[ABOUT THE AUTHOR: Jonathan Slywka and his wife Sarah excitedly await the arrival of their new little one – a precious gift from God. Jonathan spends his time riding his bike, exploring God’s Story, and reminding the people of Glen Elm “whose” and “who” they are.]
Those who know me will surely roll their eyes – they have heard me say it a hundred times – but I have been deeply affected by the music of Andrew Peterson. It was my sister Jill who first placed his Christmas album, Behold the Lamb of God, in my hands (Jill has this gift of finding and sharing musical gems). At first, I must confess, I took little notice. “Just another Christmas album,” I must have thought, though there was little denying a certain quirkiness about the thing; songs about Moses (What on earth does Moses have to do with Christmas anyways?!), prophets, even the “begats” of Matthew 1, hinted at the fact that this was unlike any Christmas album I had ever heard.
Then, I began to listen, and the beautiful music, communicating a rich understanding of scripture, started to affect me. What I began to see is that the Christmas story cannot be understood apart from its historical and scriptural context – lifted, sanitized and spiritualized, from the first century Jewish world in which it happened – rather, it needs to be understood as the culmination of the whole history of the people of Israel, of God’s dealing with and through his chosen people to accomplish his purpose for the world.

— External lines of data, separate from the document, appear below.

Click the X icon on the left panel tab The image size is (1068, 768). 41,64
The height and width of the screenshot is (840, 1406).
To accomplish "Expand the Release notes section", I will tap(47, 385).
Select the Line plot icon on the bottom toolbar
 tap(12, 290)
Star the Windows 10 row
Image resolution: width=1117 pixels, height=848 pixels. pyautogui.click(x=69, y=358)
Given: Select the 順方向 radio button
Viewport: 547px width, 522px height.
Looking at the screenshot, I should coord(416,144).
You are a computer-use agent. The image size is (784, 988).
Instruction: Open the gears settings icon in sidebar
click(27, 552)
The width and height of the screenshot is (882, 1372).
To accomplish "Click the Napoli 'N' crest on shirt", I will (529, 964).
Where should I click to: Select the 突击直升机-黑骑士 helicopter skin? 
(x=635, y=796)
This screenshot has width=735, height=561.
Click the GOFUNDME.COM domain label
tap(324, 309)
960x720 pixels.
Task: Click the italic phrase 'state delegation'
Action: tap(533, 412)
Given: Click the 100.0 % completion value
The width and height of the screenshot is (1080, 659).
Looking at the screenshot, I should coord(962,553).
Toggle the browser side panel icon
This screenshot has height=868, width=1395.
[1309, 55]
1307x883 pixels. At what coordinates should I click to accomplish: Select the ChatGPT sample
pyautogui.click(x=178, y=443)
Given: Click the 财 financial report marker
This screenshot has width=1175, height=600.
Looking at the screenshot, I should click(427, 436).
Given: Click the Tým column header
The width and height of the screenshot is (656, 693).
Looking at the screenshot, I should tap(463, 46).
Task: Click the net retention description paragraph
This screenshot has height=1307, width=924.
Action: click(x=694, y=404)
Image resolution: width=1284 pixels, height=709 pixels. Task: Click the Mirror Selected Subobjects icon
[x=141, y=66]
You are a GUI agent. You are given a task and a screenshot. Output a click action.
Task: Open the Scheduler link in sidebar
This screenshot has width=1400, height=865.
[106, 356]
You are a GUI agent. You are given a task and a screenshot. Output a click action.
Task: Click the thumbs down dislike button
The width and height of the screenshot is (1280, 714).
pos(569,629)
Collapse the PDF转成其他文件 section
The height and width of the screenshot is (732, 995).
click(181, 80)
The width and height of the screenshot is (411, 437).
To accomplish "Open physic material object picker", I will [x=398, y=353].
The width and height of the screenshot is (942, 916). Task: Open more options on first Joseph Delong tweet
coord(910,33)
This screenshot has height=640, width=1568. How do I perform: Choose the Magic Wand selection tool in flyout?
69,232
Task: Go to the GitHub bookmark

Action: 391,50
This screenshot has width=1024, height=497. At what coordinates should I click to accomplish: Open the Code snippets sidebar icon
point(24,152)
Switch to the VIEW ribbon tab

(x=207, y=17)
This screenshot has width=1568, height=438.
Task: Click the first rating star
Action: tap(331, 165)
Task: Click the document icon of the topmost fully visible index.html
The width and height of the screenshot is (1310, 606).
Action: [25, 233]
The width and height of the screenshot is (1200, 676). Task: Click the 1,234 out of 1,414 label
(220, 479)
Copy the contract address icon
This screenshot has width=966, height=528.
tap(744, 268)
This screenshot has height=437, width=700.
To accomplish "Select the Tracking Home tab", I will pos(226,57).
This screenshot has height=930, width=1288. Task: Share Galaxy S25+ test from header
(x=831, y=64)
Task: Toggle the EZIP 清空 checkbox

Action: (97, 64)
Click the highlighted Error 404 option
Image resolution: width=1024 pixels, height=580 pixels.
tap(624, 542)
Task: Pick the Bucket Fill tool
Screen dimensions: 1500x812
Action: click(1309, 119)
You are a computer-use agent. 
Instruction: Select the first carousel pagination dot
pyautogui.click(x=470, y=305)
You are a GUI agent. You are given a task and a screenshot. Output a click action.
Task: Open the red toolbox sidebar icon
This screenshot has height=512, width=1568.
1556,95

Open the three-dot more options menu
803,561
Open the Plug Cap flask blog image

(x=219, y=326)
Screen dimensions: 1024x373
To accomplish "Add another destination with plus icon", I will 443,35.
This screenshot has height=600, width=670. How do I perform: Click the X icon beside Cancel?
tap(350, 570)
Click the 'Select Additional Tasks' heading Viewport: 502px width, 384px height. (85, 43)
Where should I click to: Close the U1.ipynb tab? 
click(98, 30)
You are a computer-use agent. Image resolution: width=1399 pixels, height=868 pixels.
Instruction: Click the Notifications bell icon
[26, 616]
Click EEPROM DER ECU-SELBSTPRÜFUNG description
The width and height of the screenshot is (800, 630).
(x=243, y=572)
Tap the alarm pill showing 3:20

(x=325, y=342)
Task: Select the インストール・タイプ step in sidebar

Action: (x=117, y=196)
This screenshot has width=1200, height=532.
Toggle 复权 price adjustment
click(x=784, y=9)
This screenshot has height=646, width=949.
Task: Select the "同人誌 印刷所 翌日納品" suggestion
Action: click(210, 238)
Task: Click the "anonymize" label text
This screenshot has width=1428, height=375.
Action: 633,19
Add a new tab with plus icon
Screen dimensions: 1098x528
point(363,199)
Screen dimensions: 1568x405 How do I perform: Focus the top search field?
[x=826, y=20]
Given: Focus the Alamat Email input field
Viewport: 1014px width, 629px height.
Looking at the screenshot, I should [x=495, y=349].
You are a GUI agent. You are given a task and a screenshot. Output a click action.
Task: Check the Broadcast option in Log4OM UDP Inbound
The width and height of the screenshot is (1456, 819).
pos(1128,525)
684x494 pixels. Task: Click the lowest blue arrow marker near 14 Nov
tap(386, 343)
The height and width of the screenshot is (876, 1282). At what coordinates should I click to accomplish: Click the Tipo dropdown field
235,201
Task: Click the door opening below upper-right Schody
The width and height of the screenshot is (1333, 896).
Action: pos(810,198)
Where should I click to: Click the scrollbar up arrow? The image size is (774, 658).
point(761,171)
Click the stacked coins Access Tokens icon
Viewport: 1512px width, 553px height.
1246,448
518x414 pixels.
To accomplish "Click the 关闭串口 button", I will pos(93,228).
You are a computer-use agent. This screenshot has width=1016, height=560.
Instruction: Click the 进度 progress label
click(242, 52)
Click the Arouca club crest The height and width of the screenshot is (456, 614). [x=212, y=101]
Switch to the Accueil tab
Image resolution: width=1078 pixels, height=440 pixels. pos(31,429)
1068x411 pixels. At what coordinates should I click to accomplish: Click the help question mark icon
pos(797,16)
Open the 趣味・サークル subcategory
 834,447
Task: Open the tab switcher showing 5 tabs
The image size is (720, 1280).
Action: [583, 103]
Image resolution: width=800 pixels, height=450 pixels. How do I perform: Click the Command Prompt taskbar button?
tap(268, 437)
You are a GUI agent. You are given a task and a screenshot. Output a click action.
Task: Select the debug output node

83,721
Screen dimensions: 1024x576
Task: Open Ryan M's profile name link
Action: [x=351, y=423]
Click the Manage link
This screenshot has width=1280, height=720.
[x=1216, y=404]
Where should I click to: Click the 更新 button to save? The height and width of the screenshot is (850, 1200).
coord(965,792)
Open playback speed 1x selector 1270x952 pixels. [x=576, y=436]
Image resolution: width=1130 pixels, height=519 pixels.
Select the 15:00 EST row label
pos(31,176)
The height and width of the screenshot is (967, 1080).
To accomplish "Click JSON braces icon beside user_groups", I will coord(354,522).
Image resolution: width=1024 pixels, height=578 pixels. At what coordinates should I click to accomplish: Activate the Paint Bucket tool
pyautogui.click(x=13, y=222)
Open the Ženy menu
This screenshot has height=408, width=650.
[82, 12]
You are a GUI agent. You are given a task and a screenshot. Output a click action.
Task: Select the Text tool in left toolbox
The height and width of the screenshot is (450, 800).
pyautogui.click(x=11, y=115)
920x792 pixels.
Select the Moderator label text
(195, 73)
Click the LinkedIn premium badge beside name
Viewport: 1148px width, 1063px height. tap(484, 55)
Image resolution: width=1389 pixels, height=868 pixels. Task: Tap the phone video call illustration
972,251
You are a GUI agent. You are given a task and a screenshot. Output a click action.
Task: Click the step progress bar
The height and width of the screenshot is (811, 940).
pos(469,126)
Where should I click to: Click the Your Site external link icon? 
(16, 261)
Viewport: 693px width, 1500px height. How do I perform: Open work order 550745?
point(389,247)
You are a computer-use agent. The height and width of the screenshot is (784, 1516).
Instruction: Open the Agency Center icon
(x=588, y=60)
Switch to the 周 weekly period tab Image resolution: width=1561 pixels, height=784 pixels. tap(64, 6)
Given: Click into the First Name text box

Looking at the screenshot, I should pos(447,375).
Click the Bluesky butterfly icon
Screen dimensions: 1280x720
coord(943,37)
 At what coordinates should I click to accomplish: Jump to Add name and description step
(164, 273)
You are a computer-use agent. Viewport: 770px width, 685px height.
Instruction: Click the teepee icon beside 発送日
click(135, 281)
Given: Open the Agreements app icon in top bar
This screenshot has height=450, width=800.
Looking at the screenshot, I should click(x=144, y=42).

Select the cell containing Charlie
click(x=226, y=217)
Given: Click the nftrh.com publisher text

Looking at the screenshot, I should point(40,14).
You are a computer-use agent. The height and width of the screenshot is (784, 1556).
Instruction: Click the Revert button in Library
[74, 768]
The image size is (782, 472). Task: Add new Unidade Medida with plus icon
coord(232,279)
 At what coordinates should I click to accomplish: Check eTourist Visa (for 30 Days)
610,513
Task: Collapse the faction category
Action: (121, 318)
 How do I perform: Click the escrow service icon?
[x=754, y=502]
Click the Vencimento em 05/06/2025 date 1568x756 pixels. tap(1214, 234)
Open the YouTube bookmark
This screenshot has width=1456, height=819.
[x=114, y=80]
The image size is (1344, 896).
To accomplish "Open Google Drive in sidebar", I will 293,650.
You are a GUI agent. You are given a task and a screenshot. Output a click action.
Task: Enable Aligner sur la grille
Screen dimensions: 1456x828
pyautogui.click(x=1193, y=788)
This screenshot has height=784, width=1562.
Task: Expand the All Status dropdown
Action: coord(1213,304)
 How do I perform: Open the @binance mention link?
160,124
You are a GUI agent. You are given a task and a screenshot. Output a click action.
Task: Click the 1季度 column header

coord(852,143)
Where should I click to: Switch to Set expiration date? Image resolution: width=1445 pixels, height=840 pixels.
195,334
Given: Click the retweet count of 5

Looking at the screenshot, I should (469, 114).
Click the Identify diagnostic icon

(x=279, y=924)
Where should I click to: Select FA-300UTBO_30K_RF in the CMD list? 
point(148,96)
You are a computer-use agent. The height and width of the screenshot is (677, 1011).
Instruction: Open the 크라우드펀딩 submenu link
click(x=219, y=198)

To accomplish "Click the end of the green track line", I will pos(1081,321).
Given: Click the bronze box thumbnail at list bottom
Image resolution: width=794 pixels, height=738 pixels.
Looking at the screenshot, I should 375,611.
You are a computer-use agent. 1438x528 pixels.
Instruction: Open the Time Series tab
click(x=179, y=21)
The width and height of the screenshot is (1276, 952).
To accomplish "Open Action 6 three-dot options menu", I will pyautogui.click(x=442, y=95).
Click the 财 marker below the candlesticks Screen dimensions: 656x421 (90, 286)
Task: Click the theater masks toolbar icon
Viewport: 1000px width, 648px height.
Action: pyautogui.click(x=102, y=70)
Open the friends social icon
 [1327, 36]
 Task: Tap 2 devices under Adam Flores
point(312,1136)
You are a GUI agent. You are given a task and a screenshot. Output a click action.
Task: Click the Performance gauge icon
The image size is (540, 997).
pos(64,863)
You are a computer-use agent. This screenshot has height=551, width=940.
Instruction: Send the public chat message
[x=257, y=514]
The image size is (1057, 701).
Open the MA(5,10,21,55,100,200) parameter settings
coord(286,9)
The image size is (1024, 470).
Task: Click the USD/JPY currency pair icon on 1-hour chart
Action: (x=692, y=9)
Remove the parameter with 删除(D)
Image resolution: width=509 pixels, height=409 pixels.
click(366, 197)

Having said that, we must also be careful to stress that God’s shocking Advent among us could not have been predicted by Jesus’ contemporaries, if only they had been paying closer attention (nor can we fully comprehend the deep mystery of God’s Incarnation, even with the advantage of Spiritual insight and 2000 years of processing time); not even the Jewish religious leaders, who were steeped in their own scriptures to an extent that none of us can appreciate, expected God to show up in the way he did. Reflecting on this, Karl Barth has said:
Not for one moment was it possible to say (that the whole of human history was bound to have its culminating point in Jesus Christ)…Of course in retrospect we may and must say that here history is fulfilled. But fulfilled in a truth which, looked at from the standpoint of all historical results, is completely novel and offensive! To the Greeks foolishness, to the Jews a stumbling-block.
Although God’s revelation as “the Word became flesh” could never have been guessed or figured out in advance, what Peterson invites us to do is stand alongside those first Christians, who came to realize the significance of who this child, this man, was and is. They began to see that many of the richest themes of their scriptures – of exile and return, of mercy of judgement, of promised king and suffering servant – were woven right through the Christmas event, and the whole subsequent life of Jesus that they would go on to recount in the Gospels. And they realized, with the same astounding illumination of an angel chorus breaking through the darkness of a pastoral night, that Jesus truly is “the missing piece in the puzzle…that makes all the other pieces fit together”.
Could this really be true: that “every story in the Bible whispers His name”, or, as Paul says to the Colossians, “in Him all things hold together”? In the music of Andrew Peterson I have found an invitation to explore such joyous mysteries, and I would extend that same invitation to you this Advent season.